• _EXTRACT PROVIDED_:
******
Robotic pyeloplasty. Needle about to be placed into the renal pelvis. Arrow points to the ureter.
Schwentner and colleagues performed 92 transperitoneal RPs with a mean follow-up of 39.1 months and with a 96.7% success rate. 28 The mean operative time, including robotic setup, was 108 minutes. The mean hospital stay was 4.57 days. Failures were attributed to hemorrhage into the collecting system and extravasation early after surgery. No late complications were noted. Three patients required additional procedures. The success was defined by imaging with intravenous urography and MAG-3 nuclear medicine renal functional study and resolution of pain. The success rate, similar to OP, was attributed to the quality of the ureteropelvic anastomosis allowed by the robot's functionality.
A retrospective study by Mufarrij and colleagues included 104 patients who were treated with dismembered RP from three university medical centers. 29 These include 117 primary and 23 secondary repairs. Thirteen patients underwent simultaneous stone extraction, and five patients had solitary kidneys. The mean operative time was 217 minutes, estimated blood loss was 59.4 mL, mean length of stay was 2.1 days, and mean follow-up was 29 months. Success was noted in 95.7% patients, and it was defined as radiographic resolution of obstruction on first postoperative diuretic renal scan or excretory urogram. Complication rates, 7.1% major and 2.9% minor, were reported. The 10 major complications included stent migration, gluteal compartment syndrome, obstruction from a UPJ blood clot, worsening hydronephrosis, and pyelonephritis requiring stent exchange on postoperative day 5. There were four minor complications, including a febrile UTI, minor splenic laceration, and two urine leaks. All patients who experienced a complication recovered after appropriate minimally-invasive intervention with ultimate demonstration of successful RP.
******
• _ACTION ITEM 1_: In the robotic pyeloplasty text, what was the mean hospital stay in the study by Schwentner and colleagues?
• _ACTION ITEM 2_: Rewrite the robotic pyeloplasty text from "Robotic pyeloplasty. Needle" to "the robot's functionality.", switching "hemorrhage" to "bleeding".
• _ACTION ITEM 3_: Resume the robotic pyeloplasty text from the point where it stops.
The lines that follow have nothing to do with the work asked here.
******
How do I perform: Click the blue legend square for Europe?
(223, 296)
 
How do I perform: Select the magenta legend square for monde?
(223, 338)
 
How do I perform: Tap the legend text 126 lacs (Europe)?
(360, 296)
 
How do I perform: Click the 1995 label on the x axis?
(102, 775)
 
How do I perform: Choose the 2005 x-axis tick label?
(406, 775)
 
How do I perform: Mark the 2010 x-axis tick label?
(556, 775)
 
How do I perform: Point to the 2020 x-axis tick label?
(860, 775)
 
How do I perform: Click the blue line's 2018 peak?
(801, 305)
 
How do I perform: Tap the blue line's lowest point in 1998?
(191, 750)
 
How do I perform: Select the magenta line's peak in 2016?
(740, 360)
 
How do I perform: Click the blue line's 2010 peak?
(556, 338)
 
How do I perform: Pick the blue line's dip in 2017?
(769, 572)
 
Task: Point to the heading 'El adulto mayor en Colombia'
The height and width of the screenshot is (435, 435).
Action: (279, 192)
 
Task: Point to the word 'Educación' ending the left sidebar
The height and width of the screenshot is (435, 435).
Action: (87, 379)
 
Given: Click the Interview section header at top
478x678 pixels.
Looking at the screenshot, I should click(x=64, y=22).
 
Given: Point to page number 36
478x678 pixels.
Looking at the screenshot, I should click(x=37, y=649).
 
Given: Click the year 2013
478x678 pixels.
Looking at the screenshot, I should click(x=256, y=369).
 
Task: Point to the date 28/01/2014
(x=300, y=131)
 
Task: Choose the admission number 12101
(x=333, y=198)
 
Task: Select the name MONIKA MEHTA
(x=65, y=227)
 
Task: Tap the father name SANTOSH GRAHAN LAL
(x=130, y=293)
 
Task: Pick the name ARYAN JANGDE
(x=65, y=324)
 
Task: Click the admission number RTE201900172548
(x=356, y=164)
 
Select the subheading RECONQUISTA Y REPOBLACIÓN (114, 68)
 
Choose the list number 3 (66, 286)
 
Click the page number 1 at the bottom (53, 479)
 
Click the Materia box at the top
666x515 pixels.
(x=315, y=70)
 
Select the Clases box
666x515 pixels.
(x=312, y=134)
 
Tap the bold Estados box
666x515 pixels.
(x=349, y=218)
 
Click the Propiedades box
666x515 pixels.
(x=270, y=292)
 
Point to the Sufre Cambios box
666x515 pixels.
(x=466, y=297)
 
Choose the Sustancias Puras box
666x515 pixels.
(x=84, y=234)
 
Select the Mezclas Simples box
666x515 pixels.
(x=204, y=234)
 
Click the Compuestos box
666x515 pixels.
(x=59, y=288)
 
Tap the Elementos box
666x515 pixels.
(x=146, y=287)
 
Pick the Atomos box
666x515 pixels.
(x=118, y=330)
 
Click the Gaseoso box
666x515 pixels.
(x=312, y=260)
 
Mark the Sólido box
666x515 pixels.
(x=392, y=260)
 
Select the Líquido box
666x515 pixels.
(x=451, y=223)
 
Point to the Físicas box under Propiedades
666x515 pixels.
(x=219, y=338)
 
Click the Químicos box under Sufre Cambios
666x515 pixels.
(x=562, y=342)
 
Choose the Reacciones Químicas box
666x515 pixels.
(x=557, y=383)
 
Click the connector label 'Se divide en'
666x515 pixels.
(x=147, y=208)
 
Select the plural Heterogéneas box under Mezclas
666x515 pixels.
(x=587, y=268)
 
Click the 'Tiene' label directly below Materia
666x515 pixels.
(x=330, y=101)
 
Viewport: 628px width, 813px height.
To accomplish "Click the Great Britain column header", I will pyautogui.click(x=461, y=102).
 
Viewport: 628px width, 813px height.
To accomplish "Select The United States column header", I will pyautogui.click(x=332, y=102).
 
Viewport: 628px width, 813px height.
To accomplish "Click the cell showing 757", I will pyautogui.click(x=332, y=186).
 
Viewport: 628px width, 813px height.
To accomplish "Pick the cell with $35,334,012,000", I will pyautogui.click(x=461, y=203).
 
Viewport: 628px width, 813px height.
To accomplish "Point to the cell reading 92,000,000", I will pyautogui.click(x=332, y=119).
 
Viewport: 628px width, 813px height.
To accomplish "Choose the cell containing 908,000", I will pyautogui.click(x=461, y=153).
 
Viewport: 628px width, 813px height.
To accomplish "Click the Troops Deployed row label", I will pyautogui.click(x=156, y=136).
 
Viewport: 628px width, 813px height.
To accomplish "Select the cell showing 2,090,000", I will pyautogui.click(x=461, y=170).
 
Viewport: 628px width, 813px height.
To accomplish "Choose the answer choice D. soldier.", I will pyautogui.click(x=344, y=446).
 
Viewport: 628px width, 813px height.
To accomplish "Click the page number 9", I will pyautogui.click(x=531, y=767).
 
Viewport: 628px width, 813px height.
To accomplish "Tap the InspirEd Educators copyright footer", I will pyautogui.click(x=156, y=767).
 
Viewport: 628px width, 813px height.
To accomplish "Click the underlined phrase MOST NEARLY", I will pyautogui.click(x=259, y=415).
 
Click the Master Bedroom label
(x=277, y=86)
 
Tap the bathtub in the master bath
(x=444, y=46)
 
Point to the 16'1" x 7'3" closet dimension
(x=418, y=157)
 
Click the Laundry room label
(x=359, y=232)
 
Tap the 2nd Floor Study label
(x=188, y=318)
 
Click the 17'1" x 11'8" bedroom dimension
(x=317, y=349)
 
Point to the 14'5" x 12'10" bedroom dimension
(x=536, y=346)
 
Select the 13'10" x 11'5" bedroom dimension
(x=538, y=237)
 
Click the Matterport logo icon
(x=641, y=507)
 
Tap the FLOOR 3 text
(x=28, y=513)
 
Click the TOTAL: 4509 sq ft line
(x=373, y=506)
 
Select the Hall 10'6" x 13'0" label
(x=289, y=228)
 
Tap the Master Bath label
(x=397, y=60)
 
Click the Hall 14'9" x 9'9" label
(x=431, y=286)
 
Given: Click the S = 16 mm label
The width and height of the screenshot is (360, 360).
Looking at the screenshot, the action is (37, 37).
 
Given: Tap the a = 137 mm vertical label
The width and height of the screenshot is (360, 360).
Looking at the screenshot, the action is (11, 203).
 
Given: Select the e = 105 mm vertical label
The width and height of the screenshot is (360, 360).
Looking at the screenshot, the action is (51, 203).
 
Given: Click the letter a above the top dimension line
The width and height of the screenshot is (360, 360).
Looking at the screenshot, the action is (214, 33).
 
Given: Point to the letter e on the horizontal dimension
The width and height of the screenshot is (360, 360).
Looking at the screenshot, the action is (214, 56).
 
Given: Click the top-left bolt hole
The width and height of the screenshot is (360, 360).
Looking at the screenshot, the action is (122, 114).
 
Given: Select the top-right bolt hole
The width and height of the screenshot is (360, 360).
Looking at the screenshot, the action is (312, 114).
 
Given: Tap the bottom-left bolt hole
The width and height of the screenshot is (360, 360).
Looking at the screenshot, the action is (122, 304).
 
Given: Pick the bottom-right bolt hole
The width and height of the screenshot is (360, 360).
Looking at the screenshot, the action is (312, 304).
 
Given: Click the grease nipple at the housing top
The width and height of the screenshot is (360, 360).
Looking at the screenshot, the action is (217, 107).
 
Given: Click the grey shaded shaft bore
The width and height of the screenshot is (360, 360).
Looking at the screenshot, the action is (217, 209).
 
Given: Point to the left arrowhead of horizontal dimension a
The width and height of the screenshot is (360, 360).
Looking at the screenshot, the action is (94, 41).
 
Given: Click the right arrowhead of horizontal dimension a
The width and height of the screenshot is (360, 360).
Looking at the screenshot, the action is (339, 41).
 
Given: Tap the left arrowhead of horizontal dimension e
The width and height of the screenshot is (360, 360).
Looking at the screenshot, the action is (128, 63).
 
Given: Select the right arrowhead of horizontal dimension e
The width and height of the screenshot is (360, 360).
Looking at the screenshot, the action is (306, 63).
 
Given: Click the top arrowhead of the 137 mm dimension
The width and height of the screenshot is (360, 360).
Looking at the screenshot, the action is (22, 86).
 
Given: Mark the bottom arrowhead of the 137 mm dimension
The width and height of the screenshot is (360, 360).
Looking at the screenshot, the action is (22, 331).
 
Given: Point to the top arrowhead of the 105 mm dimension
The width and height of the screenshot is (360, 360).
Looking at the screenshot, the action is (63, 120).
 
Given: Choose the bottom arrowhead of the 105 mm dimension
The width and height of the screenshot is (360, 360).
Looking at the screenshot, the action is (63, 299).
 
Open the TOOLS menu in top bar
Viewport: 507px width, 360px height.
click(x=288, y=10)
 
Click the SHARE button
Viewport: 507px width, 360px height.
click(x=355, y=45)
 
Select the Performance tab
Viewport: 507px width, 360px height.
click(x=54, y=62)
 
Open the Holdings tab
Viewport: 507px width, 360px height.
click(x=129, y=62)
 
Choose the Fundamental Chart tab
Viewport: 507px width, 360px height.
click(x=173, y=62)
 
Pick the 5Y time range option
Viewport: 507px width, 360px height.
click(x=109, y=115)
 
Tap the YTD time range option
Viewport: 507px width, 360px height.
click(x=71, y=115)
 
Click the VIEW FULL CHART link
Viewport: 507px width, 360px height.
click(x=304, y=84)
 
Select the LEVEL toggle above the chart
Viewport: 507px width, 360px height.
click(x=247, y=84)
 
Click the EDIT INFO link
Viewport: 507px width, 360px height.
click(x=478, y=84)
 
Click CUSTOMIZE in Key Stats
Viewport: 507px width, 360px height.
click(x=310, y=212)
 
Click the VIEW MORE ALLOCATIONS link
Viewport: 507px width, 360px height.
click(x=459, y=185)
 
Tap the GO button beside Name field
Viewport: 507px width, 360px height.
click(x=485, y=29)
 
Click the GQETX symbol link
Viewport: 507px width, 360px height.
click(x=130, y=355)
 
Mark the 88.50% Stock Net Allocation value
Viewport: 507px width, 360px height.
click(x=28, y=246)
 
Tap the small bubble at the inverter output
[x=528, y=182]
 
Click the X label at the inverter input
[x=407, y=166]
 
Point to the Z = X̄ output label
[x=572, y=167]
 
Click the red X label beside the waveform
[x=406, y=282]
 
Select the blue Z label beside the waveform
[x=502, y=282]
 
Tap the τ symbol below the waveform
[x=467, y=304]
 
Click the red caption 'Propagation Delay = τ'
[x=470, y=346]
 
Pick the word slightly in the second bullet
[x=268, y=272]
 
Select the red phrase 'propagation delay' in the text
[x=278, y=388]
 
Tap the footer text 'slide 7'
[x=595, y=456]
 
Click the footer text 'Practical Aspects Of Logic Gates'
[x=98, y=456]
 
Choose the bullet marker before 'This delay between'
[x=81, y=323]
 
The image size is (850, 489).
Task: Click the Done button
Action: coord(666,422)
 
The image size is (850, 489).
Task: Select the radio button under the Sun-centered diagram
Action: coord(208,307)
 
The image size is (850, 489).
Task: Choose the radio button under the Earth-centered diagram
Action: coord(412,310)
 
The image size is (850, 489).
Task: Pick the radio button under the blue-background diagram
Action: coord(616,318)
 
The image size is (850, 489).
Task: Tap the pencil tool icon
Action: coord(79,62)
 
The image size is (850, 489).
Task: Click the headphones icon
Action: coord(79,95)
******
• _ANSWER BOX 1_: 4.57 days.

• _ANSWER BOX 2_:
Robotic pyeloplasty. Needle about to be placed into the renal pelvis. Arrow points to the ureter.
Schwentner and colleagues performed 92 transperitoneal RPs with a mean follow-up of 39.1 months and with a 96.7% success rate. 28 The mean operative time, including robotic setup, was 108 minutes. The mean hospital stay was 4.57 days. Failures were attributed to bleeding into the collecting system and extravasation early after surgery. No late complications were noted. Three patients required additional procedures. The success was defined by imaging with intravenous urography and MAG-3 nuclear medicine renal functional study and resolution of pain. The success rate, similar to OP, was attributed to the quality of the ureteropelvic anastomosis allowed by the robot's functionality.

• _ANSWER BOX 3_:
Introduction of RP in the adult population has led to its percolation to the pediatric patient group, as pediatric urologists are increasingly implementing robotic techniques into their practice. 30 Moreover, with experience and pursuing published techniques, urologists can manage patients with concomitant kidney stones and those who have failed prior attempts at repairing their UPJO. 27
Summary
RP has supplanted other menu options for management of UPJO, when robotic equipment is available. Success rates are similar to those reported with OP. RP mimics OP without the morbidity.
Conclusions
Over the past three decades, management of UPJO has gone through an evolutionary process. Introduction of newer technologies, techniques, and lessons learned from the past have shaped the course of UPJO management. RP comes the closest to duplicating open surgical techniques, safe tissue handling, and outcomes. Clearly, the techniques that have been accepted and utilized are those that are easy to duplicate, and outcomes that match those reported with OP, which is still considered a gold standard for comparison.
Footnotes
Author Disclosure Statement
No competing financial interests exist.